This is my old bar. Everything about it, from the broken dartboard on the wall to the waitress with the cigarette voice who knows what I want to drink before I even open my mouth, is the same as I've ever known it to be. My buddies have only aged a year since I've last seen them. They're holding an impromptu party for my return. it's basically just a few beers and a discussion of old times. A few of them have changed jobs or gotten new girlfriends. Some have packed on a few extra pounds or grown a beard. Not that much has outwardly changed. it's no different than if I'd gone away to college or gotten a job transfer cross-country. I know that I'm just supposed to act like "long time no see."

I can't really talk about what I've been up to. No one wants to hear me answer, "Killing people, seeing people get killed." They probably wouldn't mind hearing about the things that don't matter: like how hot it is in Iraq, how boring most days are, and how I tried and failed to learn a little Arabic. That stuff is socially acceptable. But the guy who would talk about those things isn't inside me any more. I'm someone new. I don't blame them for not getting it. They're just kids. (They're the same age as me.) They can't understand war. (Neither could I, but I do now.) Rodriguez relates that he "couldn't forget that schooling was changing [him] and separating [him] from the life [he] enjoyed before becoming a student"...

He goes on to say that he never spoke about it, even with those he was closest to. His change, as mine, is entirely internal and personal.
The noise of everyone talking at once in the bar creates a hummmmm that escalates and dies down in a rhythm. I'm lost in my own thoughts. Instead of living for this moment, like the bell at the end of the school day, I'm wishing this part were over. I wish that I didn't have to pretend to be like everyone else. When your life changes, you shouldn't have to go on like it hasn't. But these friends, that I've always known, are frozen. They're like a new species, encased in ice miles deep into a glacier, and I'm like the intrepid explorer who discovers them and is now tasked with understanding just what exactly they are.

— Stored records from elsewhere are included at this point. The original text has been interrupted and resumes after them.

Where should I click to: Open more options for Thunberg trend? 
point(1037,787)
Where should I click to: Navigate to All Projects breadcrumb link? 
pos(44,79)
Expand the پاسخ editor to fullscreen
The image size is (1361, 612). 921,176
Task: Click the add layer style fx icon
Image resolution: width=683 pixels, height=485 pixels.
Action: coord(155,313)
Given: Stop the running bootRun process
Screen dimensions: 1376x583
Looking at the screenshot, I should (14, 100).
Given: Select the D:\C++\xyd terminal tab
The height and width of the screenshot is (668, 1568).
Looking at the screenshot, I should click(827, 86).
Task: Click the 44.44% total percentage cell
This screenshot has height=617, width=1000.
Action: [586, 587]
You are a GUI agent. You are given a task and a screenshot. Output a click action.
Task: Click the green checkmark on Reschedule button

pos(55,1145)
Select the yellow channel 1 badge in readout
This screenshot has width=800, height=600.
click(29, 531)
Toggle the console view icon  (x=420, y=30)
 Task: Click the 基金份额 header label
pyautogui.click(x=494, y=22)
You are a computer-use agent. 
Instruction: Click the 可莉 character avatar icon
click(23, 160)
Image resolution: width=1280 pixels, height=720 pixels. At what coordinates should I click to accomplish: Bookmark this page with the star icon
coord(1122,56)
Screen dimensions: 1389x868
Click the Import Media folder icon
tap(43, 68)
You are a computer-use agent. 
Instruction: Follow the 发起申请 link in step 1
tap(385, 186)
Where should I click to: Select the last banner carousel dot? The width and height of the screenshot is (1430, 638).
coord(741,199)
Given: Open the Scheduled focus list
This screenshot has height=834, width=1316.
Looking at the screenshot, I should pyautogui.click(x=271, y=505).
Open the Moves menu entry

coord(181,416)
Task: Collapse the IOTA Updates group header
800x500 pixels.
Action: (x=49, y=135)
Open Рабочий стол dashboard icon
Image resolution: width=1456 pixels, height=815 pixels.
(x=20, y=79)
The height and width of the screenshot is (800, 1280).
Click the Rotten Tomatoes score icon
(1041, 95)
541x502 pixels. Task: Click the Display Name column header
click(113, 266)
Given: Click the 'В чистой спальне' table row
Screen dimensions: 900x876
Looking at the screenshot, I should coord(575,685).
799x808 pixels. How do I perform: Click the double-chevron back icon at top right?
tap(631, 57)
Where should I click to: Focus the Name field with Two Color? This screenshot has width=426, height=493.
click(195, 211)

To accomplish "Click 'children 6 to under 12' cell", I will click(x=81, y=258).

I go on with my life. Not unlike Rodriguez, "I evaded nostalgia. Tried hard to forget. But one does not forget by trying to forget. One only remembers" (53). I feel like I have two things to forget: before my service and during my service. My life now is totally different than both of those times. I try to incorporate my old friends into my life in all the ways that I can. I try to make new friends that are on the same page as me. Neither of these things is easy; memories get in the way.

Works Cited

Rodriguez, Richard. Hunger of Memory: the Education of Richard Rodriguez: an Autobiography. New York: Dial, 2004.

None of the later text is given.